Today, most ‘packaged’ aluminum fishing boats come factory-rigged with a reliable fish finder, and your aluminum boat dealer can easily upgrade your electronic array to incorporate Global Positioning Satellites (GPS) for navigation, and chart plotting to show your fishing boat’s exact location on the lake as well as the structure around you. In addition, available chart plotting software will even tell you what your options are for restaurants and motels near the lake when you’re done fishing.

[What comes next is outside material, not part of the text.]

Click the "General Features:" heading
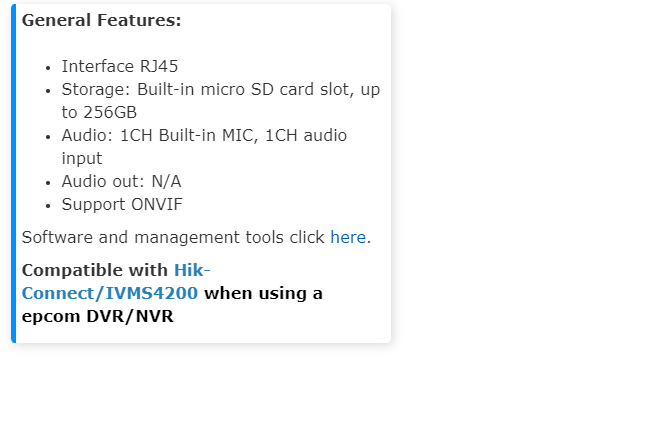This screenshot has width=668, height=447. (x=101, y=20)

Adding GPS helps you mark productive spots that hold fish for your return later in the day—or even the next year. While installing a GPS unit used to mean also installing the module that picked up the satellite signals to triangulate your position, many modern GPS units feature that module built-in. All you need is a battery to run it. You might even opt for an inexpensive hand-help GPS unit that you can affix to its own in-boat mount.

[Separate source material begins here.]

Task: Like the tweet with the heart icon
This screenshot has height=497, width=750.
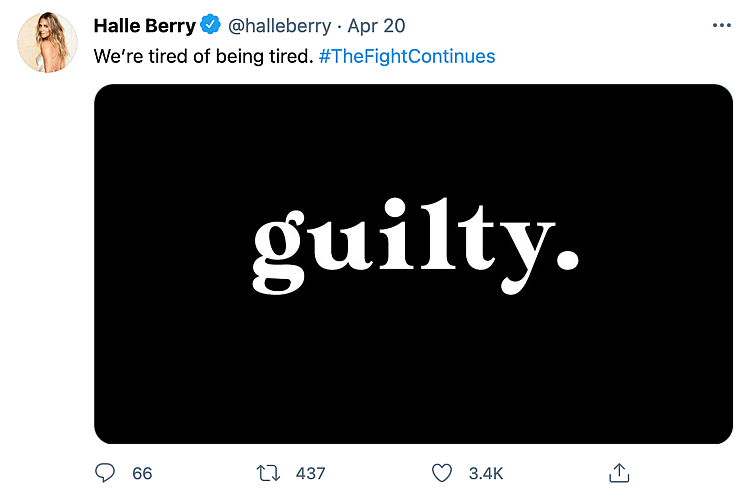Action: pos(443,472)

From there, the sky is the limit for rigging your aluminum fishing boat with electronics. Today’s state-of-the-art units feature high-definition sonar, side-scanning sonar to see fish and structure to the side of your boat, even 360-degree scanning to show what’s under the water all the way around your boat. Larger aluminum walleye boats used in all sorts of weather benefit from radar—recreational radar units have fallen drastically in price over the last few years. Chart plotters come with a chip loaded with detailed lake maps that show lake bottoms for several surrounding states—all on the same chip. Gone are the days of massive paper map books. Anglers can trailer their bass boats or walleye boats to any lake in the country and have a detailed map of it right on their console. For trolling in your walleye boat, you can even add a speed-and-temperature probe that shows you the exact level of fish-holding temperature breaks, and if you’re trolling with or against an underwater current.

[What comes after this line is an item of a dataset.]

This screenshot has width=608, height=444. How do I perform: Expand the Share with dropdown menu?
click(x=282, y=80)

If budget is an issue and you need to keep it simple, basic electronics to help you find fish and monitor the depth and structure are not expensive. If you have an open aluminum utility boat, either a jon boat or a utility-V boat, you can purchase a sonar unit for less than $100. And you don’t have to drill any holes to mount the transducer, which is the small puck that actually shoots the sonar pulse down into the water. Transducer brackets are available to simply clamp onto the transom next to your outboard.